_Work item_: For the entries that follow, restate word for word the line containing "Where should I click to: Open", the line containing "Select the status APPROVED row", and every line that lies between them.

_Material provided_:
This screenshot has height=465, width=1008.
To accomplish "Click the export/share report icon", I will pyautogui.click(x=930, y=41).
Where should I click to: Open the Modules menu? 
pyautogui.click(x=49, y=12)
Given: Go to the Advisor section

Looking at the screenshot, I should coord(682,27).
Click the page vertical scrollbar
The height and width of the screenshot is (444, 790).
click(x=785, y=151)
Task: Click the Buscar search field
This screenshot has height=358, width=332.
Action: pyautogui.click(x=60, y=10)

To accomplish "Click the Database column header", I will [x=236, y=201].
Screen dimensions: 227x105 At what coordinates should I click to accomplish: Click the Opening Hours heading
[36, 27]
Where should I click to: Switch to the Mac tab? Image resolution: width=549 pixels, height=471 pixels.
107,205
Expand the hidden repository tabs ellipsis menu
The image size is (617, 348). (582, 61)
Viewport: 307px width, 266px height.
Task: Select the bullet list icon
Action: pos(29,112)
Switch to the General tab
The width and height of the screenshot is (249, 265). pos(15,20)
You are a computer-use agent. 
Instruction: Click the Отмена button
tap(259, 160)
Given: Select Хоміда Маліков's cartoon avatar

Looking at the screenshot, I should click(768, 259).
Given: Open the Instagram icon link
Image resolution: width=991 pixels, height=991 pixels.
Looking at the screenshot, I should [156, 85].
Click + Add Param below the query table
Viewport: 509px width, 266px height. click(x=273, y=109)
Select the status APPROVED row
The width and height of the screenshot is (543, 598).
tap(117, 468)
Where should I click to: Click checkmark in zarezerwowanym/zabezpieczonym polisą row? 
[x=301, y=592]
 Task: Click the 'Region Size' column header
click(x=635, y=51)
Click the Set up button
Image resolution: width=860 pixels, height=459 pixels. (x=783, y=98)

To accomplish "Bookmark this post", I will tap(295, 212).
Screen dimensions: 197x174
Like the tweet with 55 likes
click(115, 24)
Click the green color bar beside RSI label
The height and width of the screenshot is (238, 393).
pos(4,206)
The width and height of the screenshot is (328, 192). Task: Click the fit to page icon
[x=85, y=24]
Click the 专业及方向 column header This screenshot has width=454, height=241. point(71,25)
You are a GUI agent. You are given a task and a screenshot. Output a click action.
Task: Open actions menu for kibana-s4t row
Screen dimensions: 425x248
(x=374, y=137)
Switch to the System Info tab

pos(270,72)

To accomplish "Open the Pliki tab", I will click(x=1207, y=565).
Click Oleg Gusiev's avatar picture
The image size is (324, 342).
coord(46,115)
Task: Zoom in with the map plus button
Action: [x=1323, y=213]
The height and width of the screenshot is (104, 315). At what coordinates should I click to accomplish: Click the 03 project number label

_Response area_:
Where should I click to: Open the Modules menu? 
pyautogui.click(x=49, y=12)
Given: Go to the Advisor section

Looking at the screenshot, I should coord(682,27).
Click the page vertical scrollbar
The height and width of the screenshot is (444, 790).
click(x=785, y=151)
Task: Click the Buscar search field
This screenshot has height=358, width=332.
Action: pyautogui.click(x=60, y=10)

To accomplish "Click the Database column header", I will [x=236, y=201].
Screen dimensions: 227x105 At what coordinates should I click to accomplish: Click the Opening Hours heading
[36, 27]
Where should I click to: Switch to the Mac tab? Image resolution: width=549 pixels, height=471 pixels.
107,205
Expand the hidden repository tabs ellipsis menu
The image size is (617, 348). (582, 61)
Viewport: 307px width, 266px height.
Task: Select the bullet list icon
Action: pos(29,112)
Switch to the General tab
The width and height of the screenshot is (249, 265). pos(15,20)
You are a computer-use agent. 
Instruction: Click the Отмена button
tap(259, 160)
Given: Select Хоміда Маліков's cartoon avatar

Looking at the screenshot, I should click(768, 259).
Given: Open the Instagram icon link
Image resolution: width=991 pixels, height=991 pixels.
Looking at the screenshot, I should [156, 85].
Click + Add Param below the query table
Viewport: 509px width, 266px height. click(x=273, y=109)
Select the status APPROVED row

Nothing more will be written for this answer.